[Drug resistance of Plasmodium falciparum in coastal regions of Madagascar].

  • 1 January 2000
    • journal article
    • research article
    • Vol. 60  (3) , 243-9
Abstract
Chloroquine is still the drug of choice for first-line treatment of uncomplicated malaria in Madagascar. However development and spread of chloroquine-resistance could compromise this therapeutic strategy in the future. The purpose of this 1997 study was to compare the efficacy of combined treatment using sulfadoxine and pyrimethamine and single-agent treatment using chloroquine for management of uncomplicated malaria. Study data were collected at four sites in coastal areas of Madagascar where transmission of malaria is perennial.
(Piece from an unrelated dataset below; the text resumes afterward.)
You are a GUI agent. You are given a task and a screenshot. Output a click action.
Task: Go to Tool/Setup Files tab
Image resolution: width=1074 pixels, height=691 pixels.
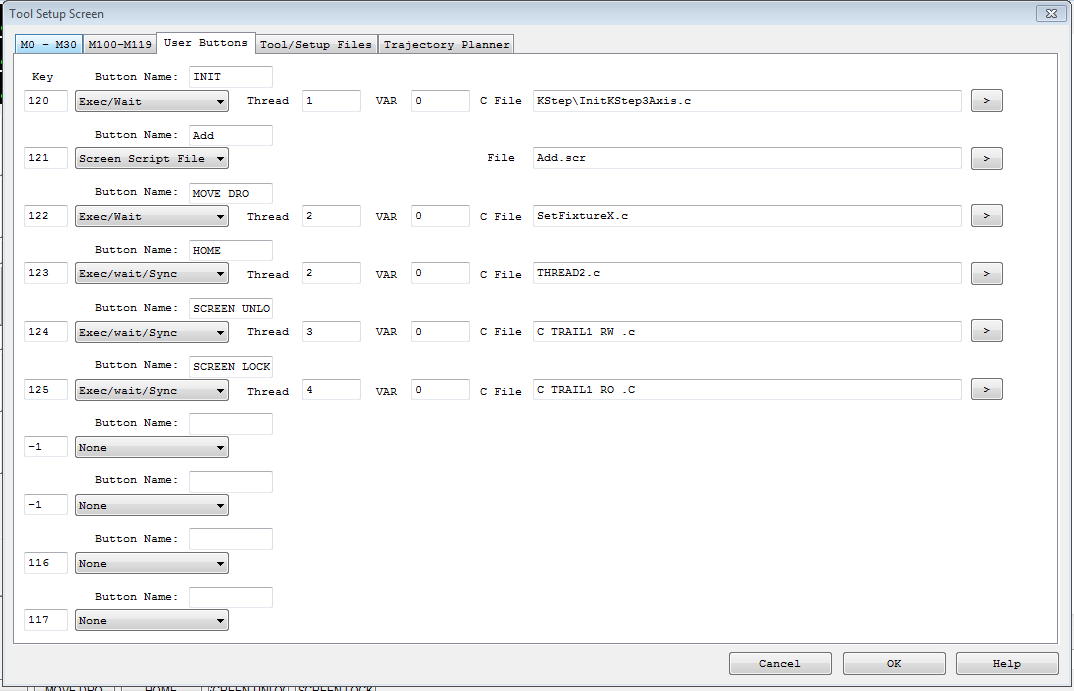point(316,45)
Prevalence of malaria ranged from 15 p. 100 to 22 p. 100 in school children and from 24 p. 100 to 72 p. 100 in outpatient consulting spontaneously at community health centers. All four Plasmodium species affecting man were identified. Plasmodium falciparum was involved in 83 p. 100 of cases. In vivo testing of the susceptibility of Plasmodium falciparum to chloroquine was performed in 149 patients according to the standard simplified 7-day protocol of the WHO. The 35 tests in school children demonstrated no evidence of resistance. However type R1 + R2 resistance was noted in 17 of the 114 tests performed on outpatients, i.e. 14.9 p. 100. In vitro testing demonstrated chloroquine resistance in four of the 90 specimens tested, i.e. 4.4 p. 100. With regard to combined sulfadoxine/pyrimethamine treatment, 45 of 46 in vivo tests in outpatients showed no evidence of resistance. Combination treatment was more effective than single-agent treatment (p = 0.02) and could offer an effective alternative for future use.